L’Allemagne « pourrait être d’accord » avec le projet de Constitution européenne mis au point par la Convention, à quelques différences près, a déclaré le chancelier Gerhard Schröder jeudi à Berlin, tenant à féliciter Valéry Giscard d’Estaing pour la tâche « difficile et sérieuse » qu’il a menée à bien. A l’issue d’un entretien axé sur la préparation du sommet de Thessalonique, le Président du Conseil européen, le Premier ministre Costas Simitis, pour sa part, a estimé que le projet avancé est « la meilleure formule de compromis possible et applicable pour le moment ».

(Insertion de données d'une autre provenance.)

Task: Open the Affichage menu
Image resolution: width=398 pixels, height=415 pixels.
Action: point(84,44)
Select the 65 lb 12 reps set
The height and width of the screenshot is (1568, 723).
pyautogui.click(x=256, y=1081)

M. Schröder, soulignant « la très grande satisfaction de son gouvernement » pour le « travail excellent » accompli par la présidence grecque, a relevé que l’objectif politique est que la Conférence Intergouvernementale achève son œuvre avant les élections européennes de 2004 et a souligné que le projet de la Convention servira de « base de discussions » pour la CIG.
Se référant d’autre part à l’initiative « des quatre » en matière de politique de défense, il a noté que la procédure est ouverte à tout autre membre de l’UE qui souhaite y adhérer. Répondant d’autre part à une question sur les relations transatlantiques, M. Schröder a souligné que les relations UE-USA « se fondent sur des valeurs communes », ce qui permet d’envisager les divergences de vue « dans un esprit amical ».
Quant à la perspective de bâtir une politique européenne étrangère et de défense, le chancelier a observé que « les Européens doivent pouvoir régler de leur propre chef ce qui se passe sur leur continent, sans que ceci ne porte préjudice à l’Alliance. Il faut en effet que l’Europe possède sa propre identité, tout en faisant partie de l’OTAN, et donc, tout en contribuant à son renforcement et non à son affaiblissement ».
Répondant par ailleurs à une question sur la réforme de la PAC, M. Simitis a précisé que ce dossier ne sera pas abordé au sommet de Thessalonique.